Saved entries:
* * * * * * * * *

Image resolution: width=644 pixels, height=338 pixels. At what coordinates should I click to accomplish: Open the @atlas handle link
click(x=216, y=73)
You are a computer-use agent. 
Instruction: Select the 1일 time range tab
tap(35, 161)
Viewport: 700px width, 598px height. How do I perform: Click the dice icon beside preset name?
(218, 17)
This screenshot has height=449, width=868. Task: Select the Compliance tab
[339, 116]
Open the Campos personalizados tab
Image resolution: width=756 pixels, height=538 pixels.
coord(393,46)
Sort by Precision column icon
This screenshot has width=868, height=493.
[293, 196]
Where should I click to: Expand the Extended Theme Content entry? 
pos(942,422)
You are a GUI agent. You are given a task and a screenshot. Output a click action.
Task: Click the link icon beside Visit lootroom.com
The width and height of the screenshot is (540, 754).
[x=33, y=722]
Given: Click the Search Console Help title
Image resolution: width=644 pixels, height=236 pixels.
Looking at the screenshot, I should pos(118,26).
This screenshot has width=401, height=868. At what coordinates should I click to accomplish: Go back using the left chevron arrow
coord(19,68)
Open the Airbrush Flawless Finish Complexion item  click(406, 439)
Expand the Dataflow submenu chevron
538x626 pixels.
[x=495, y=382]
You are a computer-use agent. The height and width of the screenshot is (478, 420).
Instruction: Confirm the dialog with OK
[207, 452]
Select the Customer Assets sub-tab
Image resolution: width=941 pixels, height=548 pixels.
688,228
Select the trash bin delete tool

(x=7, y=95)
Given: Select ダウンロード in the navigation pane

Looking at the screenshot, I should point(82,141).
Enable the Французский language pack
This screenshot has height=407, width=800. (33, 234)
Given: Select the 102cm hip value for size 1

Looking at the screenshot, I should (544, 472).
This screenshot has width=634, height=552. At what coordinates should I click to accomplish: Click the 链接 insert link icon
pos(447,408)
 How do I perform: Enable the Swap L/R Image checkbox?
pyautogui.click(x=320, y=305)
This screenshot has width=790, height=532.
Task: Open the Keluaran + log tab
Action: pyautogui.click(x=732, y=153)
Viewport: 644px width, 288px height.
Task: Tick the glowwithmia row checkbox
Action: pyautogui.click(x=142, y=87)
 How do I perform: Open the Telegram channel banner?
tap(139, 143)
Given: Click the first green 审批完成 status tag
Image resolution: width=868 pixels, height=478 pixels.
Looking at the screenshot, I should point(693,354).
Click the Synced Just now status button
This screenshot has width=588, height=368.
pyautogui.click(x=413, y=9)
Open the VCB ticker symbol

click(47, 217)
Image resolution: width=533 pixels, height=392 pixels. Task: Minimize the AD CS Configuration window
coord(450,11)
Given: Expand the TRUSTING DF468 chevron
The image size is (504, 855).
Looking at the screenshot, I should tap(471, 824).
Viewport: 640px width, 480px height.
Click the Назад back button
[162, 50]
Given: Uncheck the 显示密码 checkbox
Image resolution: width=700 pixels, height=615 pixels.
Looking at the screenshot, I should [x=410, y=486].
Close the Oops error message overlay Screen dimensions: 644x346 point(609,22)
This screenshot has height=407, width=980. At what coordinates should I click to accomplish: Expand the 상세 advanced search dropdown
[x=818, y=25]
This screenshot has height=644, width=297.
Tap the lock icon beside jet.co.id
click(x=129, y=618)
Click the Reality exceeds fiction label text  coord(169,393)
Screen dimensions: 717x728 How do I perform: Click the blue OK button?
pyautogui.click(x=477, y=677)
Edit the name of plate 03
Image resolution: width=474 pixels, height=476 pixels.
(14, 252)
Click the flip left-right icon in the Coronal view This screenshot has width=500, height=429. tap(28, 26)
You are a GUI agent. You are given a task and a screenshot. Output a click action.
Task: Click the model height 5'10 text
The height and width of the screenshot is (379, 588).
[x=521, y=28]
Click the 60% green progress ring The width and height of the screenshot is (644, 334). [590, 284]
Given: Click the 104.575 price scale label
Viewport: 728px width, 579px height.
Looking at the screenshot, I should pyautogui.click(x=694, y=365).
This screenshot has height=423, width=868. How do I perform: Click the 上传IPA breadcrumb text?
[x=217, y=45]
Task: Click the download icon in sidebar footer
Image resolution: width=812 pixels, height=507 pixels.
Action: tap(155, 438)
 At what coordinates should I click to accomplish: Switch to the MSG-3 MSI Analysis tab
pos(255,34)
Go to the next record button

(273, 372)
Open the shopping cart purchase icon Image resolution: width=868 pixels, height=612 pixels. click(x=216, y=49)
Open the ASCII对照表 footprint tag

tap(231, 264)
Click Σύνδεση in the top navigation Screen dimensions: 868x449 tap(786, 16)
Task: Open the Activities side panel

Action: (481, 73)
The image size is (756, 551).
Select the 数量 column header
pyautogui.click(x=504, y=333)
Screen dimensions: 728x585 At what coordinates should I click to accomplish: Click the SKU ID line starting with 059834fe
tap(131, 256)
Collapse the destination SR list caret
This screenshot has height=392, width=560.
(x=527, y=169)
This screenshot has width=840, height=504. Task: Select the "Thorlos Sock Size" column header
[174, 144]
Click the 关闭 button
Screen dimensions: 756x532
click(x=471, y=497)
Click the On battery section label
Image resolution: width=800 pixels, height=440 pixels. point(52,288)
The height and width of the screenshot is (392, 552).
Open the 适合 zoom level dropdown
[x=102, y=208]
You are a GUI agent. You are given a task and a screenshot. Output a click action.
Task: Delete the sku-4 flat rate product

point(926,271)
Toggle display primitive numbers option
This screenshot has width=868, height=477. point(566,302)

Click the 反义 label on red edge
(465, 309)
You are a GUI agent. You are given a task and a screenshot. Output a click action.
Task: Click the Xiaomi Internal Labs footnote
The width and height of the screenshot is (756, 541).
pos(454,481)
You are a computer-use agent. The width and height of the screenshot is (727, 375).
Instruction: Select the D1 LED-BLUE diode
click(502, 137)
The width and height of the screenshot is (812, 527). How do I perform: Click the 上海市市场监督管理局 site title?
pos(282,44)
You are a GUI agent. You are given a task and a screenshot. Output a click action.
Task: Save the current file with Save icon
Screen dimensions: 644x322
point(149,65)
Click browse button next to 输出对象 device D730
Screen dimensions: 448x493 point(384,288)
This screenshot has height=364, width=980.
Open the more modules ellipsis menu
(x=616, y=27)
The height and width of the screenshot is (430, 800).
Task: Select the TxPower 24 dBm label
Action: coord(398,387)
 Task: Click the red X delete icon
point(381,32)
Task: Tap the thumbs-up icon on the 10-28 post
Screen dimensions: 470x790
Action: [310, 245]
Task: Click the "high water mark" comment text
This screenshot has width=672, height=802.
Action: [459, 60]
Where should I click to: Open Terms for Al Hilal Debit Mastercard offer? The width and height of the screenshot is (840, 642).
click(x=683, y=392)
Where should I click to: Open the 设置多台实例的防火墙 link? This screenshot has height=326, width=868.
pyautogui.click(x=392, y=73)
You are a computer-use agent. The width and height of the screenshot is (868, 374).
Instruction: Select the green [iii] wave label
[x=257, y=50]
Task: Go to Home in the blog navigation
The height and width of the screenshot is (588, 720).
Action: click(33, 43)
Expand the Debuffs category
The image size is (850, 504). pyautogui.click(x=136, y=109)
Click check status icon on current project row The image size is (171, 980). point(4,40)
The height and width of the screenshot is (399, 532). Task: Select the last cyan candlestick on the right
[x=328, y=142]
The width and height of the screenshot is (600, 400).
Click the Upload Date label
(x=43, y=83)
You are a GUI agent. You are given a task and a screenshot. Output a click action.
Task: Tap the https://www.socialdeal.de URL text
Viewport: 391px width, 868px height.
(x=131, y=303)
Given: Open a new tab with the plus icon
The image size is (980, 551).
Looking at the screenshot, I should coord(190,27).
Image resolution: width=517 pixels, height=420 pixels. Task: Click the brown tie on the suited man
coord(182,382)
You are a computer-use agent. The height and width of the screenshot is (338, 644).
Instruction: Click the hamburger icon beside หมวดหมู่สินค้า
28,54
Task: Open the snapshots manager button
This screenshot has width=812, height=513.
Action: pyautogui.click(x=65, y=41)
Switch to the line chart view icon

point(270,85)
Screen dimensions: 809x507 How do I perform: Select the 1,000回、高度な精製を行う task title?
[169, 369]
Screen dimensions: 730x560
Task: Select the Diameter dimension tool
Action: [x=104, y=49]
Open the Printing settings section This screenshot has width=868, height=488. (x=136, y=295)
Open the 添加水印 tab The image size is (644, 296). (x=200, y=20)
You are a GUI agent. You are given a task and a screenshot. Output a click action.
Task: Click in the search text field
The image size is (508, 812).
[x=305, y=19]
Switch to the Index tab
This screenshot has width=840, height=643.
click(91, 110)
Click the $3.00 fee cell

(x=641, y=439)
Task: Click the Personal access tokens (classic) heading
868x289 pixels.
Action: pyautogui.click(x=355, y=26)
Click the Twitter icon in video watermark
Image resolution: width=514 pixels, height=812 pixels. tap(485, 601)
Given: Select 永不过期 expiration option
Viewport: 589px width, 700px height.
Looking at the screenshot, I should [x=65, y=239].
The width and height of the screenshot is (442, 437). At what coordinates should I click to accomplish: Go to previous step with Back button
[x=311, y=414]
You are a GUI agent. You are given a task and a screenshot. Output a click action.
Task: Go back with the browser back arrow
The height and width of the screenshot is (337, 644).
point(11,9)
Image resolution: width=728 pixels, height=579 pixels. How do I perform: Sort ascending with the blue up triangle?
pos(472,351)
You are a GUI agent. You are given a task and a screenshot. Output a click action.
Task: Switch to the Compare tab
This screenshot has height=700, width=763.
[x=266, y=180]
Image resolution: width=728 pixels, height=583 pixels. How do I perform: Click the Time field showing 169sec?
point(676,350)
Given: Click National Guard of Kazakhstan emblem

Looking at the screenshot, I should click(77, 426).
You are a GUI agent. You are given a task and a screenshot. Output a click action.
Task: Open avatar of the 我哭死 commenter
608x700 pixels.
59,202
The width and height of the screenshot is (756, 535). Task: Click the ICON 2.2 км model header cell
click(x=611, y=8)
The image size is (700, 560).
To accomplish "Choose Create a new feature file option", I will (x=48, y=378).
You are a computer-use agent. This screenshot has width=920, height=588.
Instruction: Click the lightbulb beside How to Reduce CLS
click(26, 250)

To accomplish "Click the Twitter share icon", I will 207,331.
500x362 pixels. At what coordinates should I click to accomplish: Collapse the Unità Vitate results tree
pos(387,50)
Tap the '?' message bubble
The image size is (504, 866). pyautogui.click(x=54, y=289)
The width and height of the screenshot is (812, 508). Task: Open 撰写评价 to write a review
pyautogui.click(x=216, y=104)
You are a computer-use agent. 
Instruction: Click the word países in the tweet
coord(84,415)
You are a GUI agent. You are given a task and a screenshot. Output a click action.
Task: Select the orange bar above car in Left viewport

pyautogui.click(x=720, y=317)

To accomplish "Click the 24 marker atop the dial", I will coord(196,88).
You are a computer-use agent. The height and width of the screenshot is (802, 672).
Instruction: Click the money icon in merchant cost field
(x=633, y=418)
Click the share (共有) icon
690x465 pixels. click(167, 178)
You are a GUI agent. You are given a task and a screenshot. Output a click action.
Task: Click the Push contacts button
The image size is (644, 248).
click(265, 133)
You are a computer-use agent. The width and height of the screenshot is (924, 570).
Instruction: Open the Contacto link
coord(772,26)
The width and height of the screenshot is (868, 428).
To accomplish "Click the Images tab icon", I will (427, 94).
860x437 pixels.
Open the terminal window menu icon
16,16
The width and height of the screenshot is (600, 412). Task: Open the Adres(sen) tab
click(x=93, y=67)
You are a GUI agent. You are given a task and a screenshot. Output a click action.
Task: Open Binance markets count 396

* * * * * * * * *

◆ **WHAT IS NEEDED**: Where the word "will" appears in a line of the entries, copy that line.

◆ **SOLUTION FOR THIS PROBLEM**:
To accomplish "Choose Create a new feature file option", I will (x=48, y=378).
To accomplish "Click the Twitter share icon", I will 207,331.
To accomplish "Click the 24 marker atop the dial", I will coord(196,88).
To accomplish "Click the Images tab icon", I will (427, 94).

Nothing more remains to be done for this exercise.